Huck, sorry, no I don't think I've ever heard you call somebody a bigot for opposing gay marriage.
ReplyDeleteI just keep seeing liberals get upset with Obama over this issue when he has been clear about his stance on it from the beginning. I went through some stuff with Bush where he said things that I thougth he was saying just to win votes (Medicare Rx come sto mind) and then was scocked and angered to find out he really meant them.
So I can kind of understand the sentiment among many liberals, but enjoy seeing the shoe on the other foot! And for an awful lot of "marriage equality" proponents, homosexual civil unions is not equal to marriage.
And no, I don't think Obama is bigoted on this issue.
he has been clear about his stance on it from the beginning.
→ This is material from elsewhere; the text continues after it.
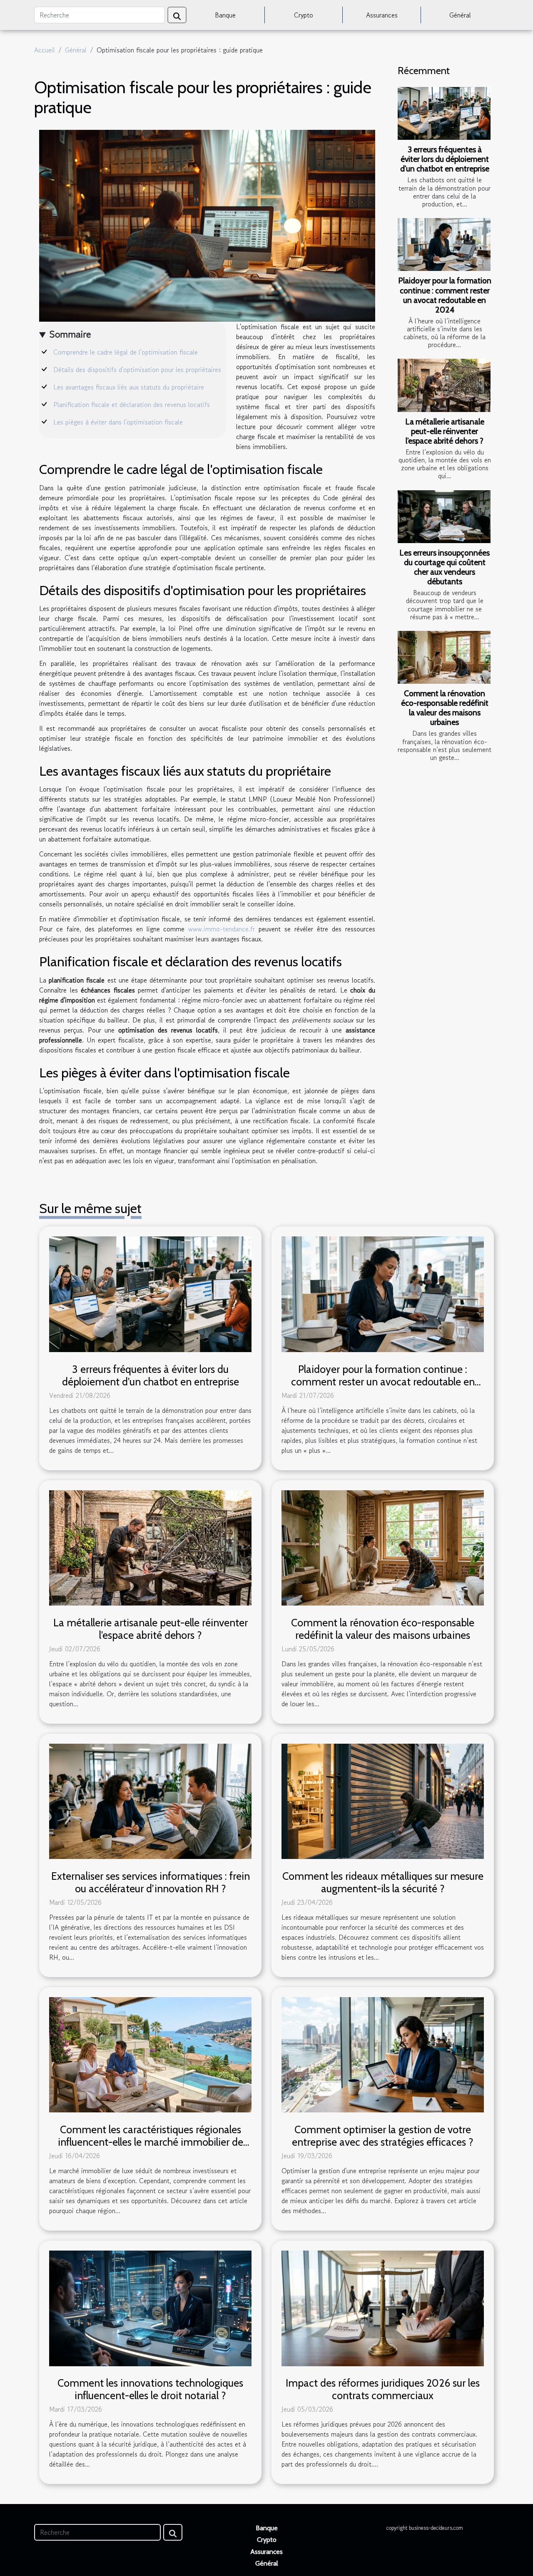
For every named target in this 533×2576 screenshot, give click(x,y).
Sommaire (70, 334)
ReplyDeleteI would disagree a bit with this. He has been clear in terms of what he says out of one side of his mouth, but he muddles it up out of the other side of his mouth. Take the recent California brou-ha-ha over the issue. Obama never backtracked in his definition that marriage is the union between one man and one woman, and yet he said he agreed with the California Supreme Court's decision that the state's gay couples had the right to marriage because civil unions represented an unconstitutional separate-but-equal position. In essense, he has his declared personal belief, but yet he supports the CA Supreme Court position, which is a position that specifically declares to Obama that his supposed personal belief is wrong! So, in truth, he hasn't been all that clear. He sends mixed messages all the time. But he always, in spite of such mixed messages, seems to lean in the direction of gay rights and, thus, one supposes, marriage equality. He's trying to have his cake and eat it, too. And I think this makes him more of a coward on the issue.
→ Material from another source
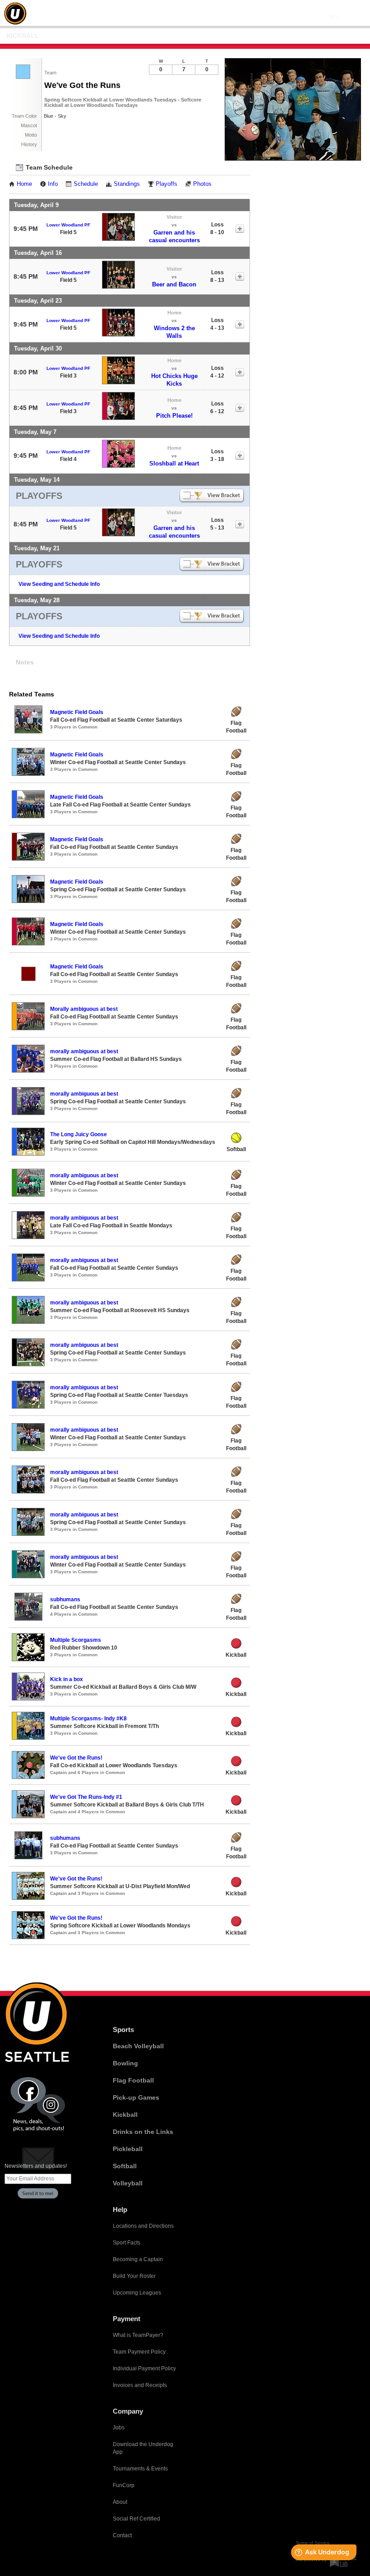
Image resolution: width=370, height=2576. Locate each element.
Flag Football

And for an awful lot of "marriage equality" proponents, homosexual civil unions is not equal to marriage.
I am one of these proponents. I don't think they are structurally equal. But many, including Obama, spin it as such. I wouldn't call anyone bigoted for doing so.
Just trying to play the party lines?
ReplyDeleteI'm still bothered over the fact that he does not need congressional approval to end "don't ask, don't tell" yet he doesn't end it.
I will continue to be highly critical of that man till he mans up and does something about this.